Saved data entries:
================
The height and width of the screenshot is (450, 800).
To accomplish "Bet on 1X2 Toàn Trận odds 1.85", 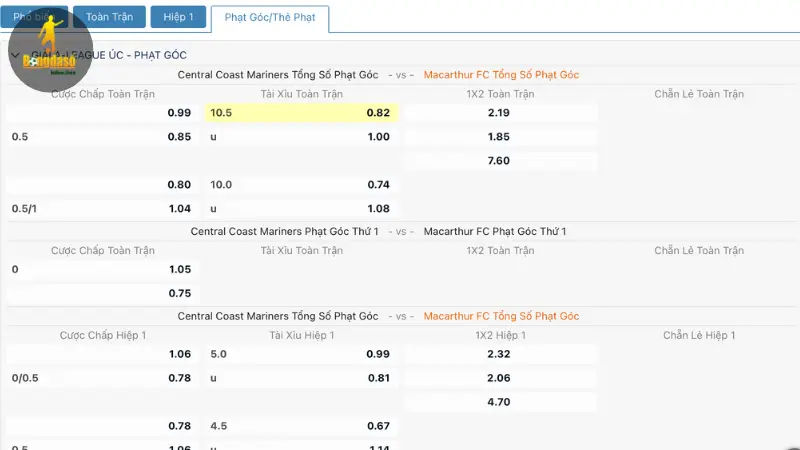I will pyautogui.click(x=499, y=137).
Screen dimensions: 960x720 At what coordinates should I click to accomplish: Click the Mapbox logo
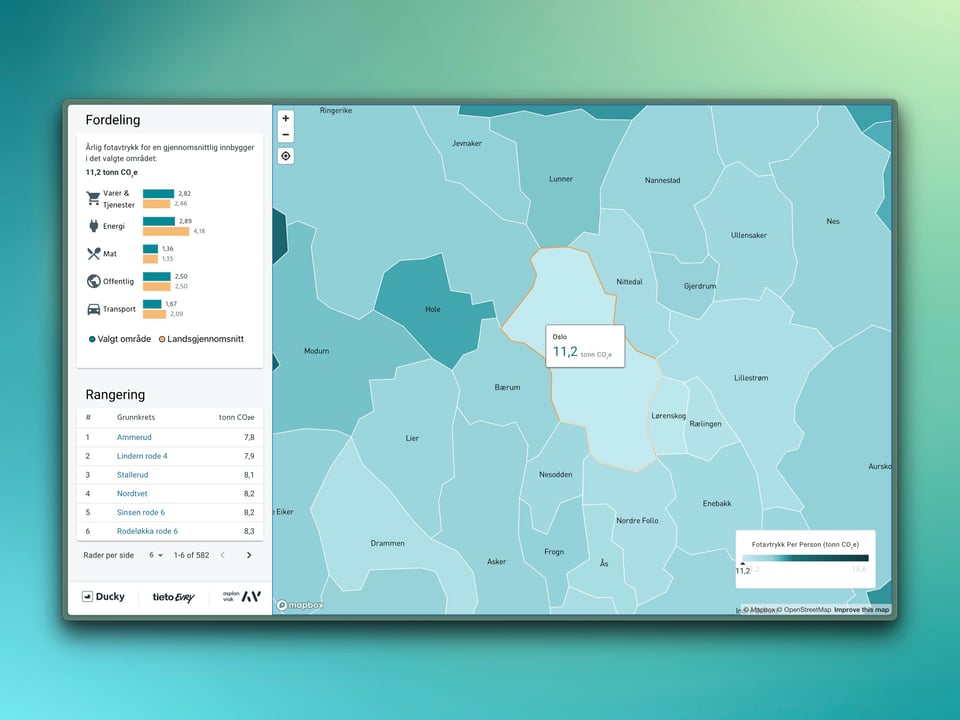coord(300,605)
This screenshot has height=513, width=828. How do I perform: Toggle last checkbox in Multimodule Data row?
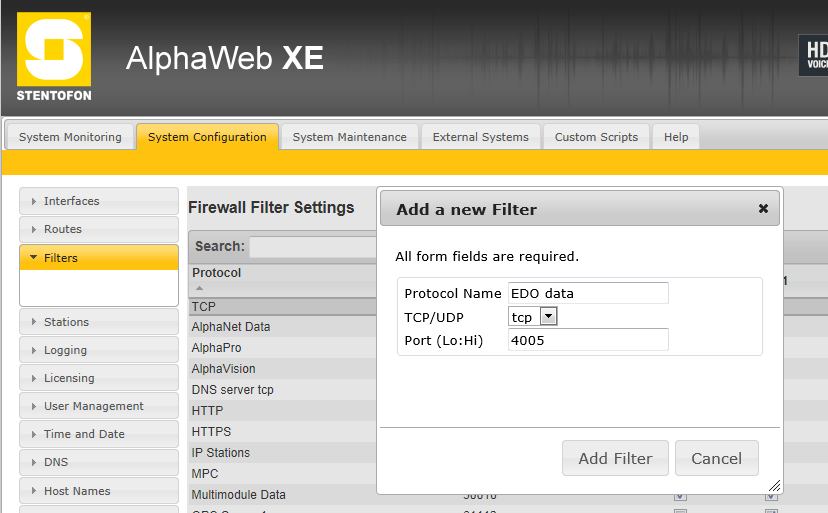pyautogui.click(x=771, y=496)
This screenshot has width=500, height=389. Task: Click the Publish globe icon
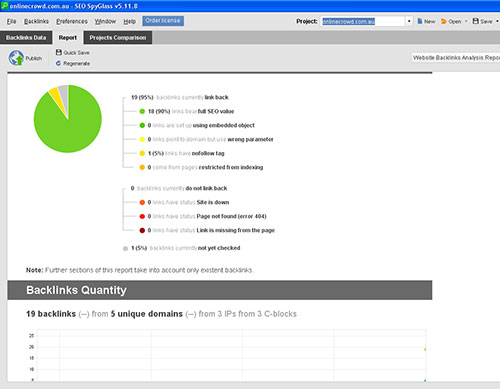(16, 58)
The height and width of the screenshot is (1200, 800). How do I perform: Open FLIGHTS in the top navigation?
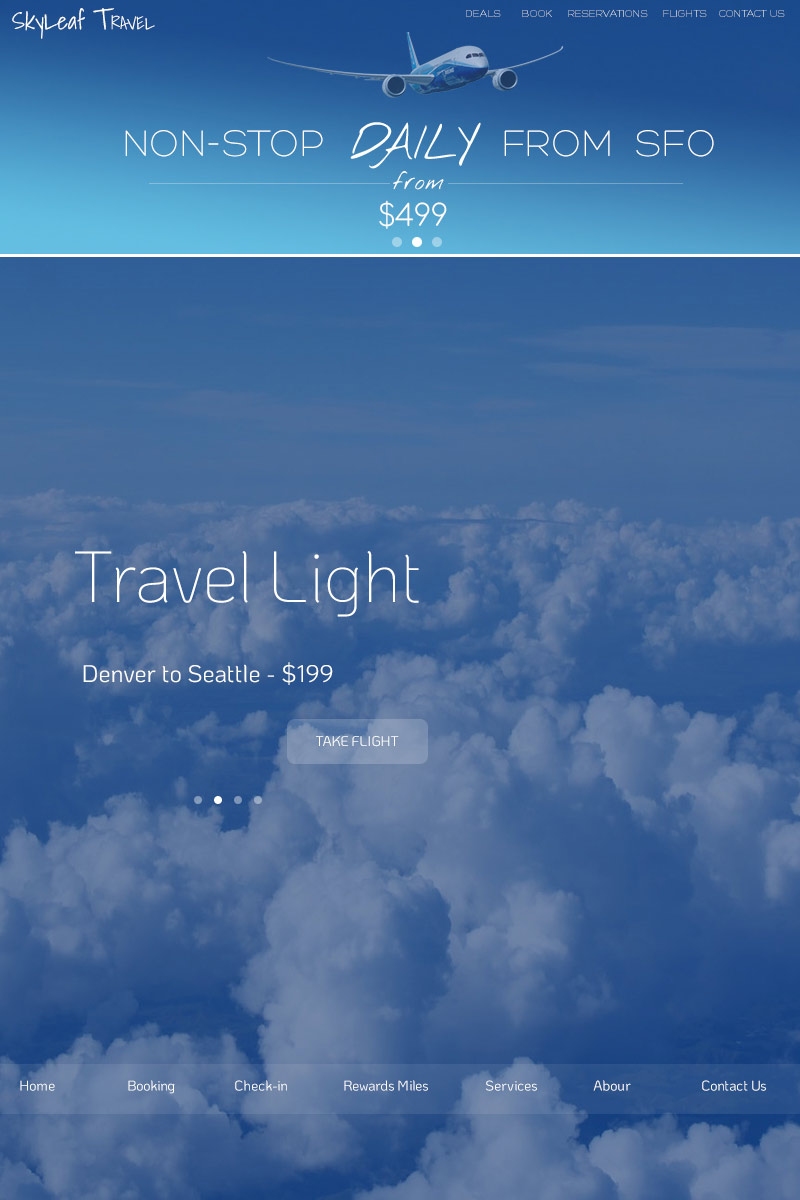[684, 14]
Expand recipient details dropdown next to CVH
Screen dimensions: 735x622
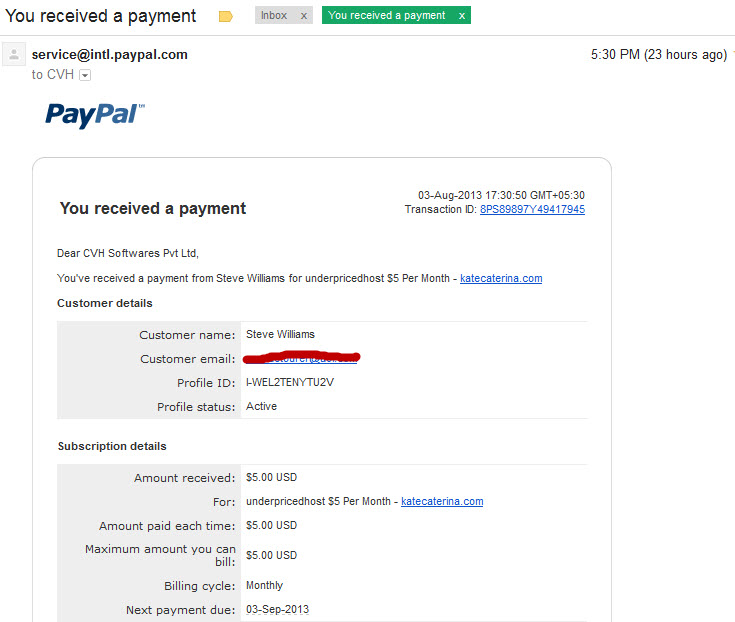coord(85,75)
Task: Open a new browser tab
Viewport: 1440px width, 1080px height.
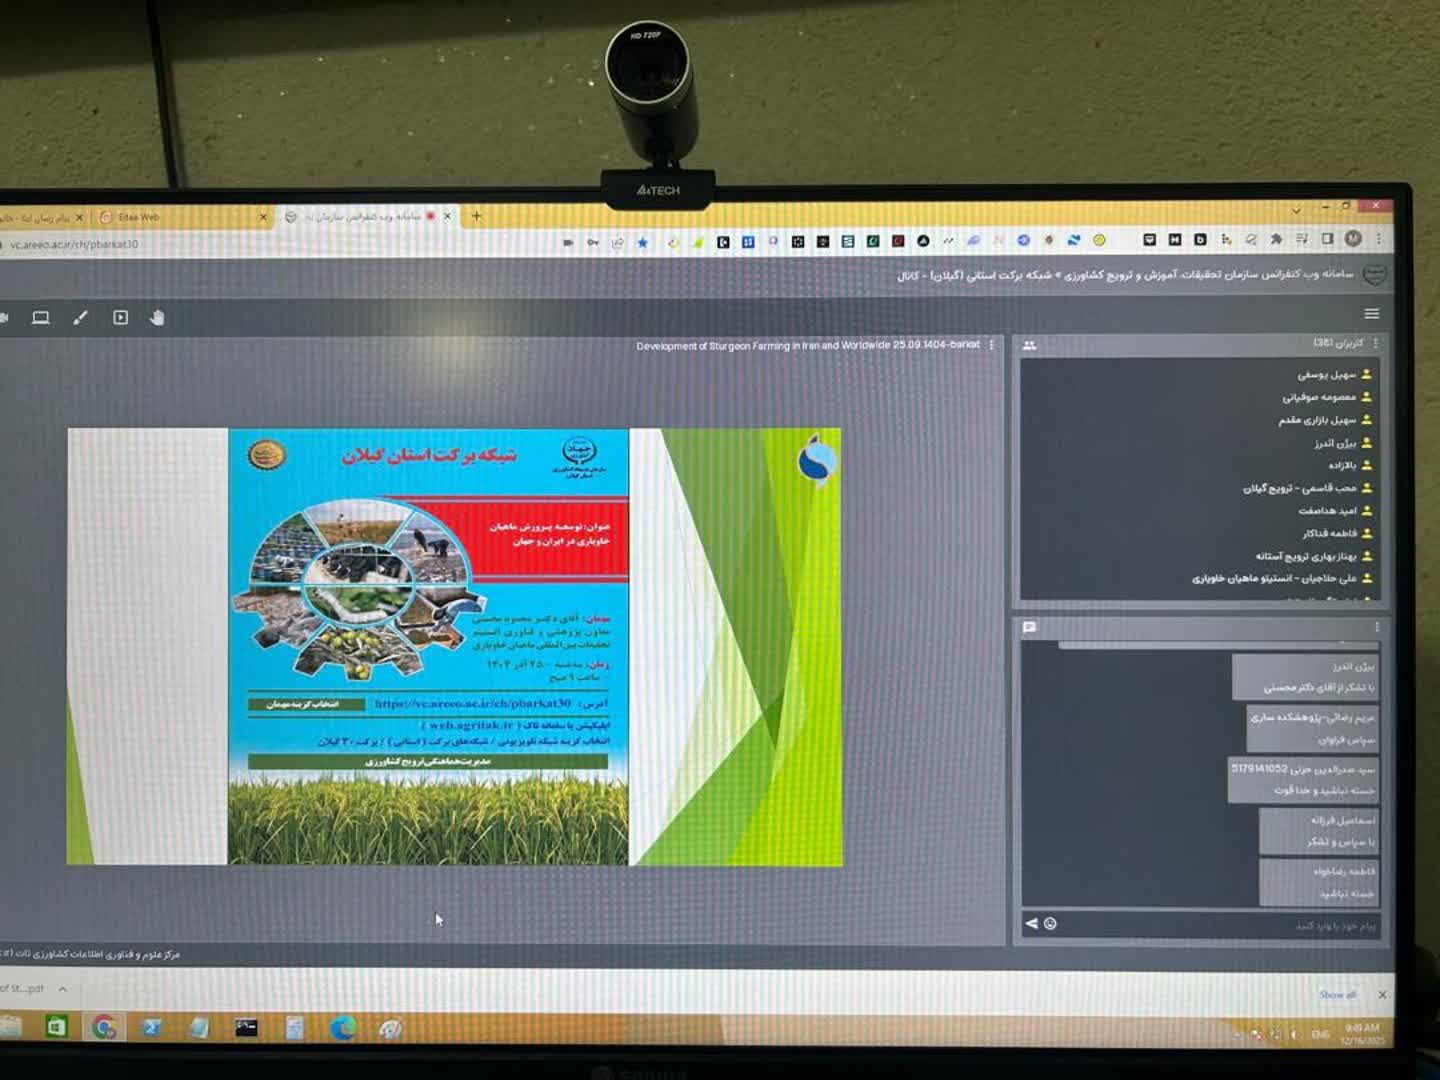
================
EXERCISE BRIEF: Print exactly the lines between the line containing "The height and width of the screenshot is (1200, 800)." and the last line of the entries above, including both, and nothing besides; skip the pictures.

EXERCISE SOLUTION:
The height and width of the screenshot is (1200, 800). How do I perform: Open FLIGHTS in the top navigation?
[684, 14]
Expand recipient details dropdown next to CVH
Screen dimensions: 735x622
coord(85,75)
Task: Open a new browser tab
Viewport: 1440px width, 1080px height.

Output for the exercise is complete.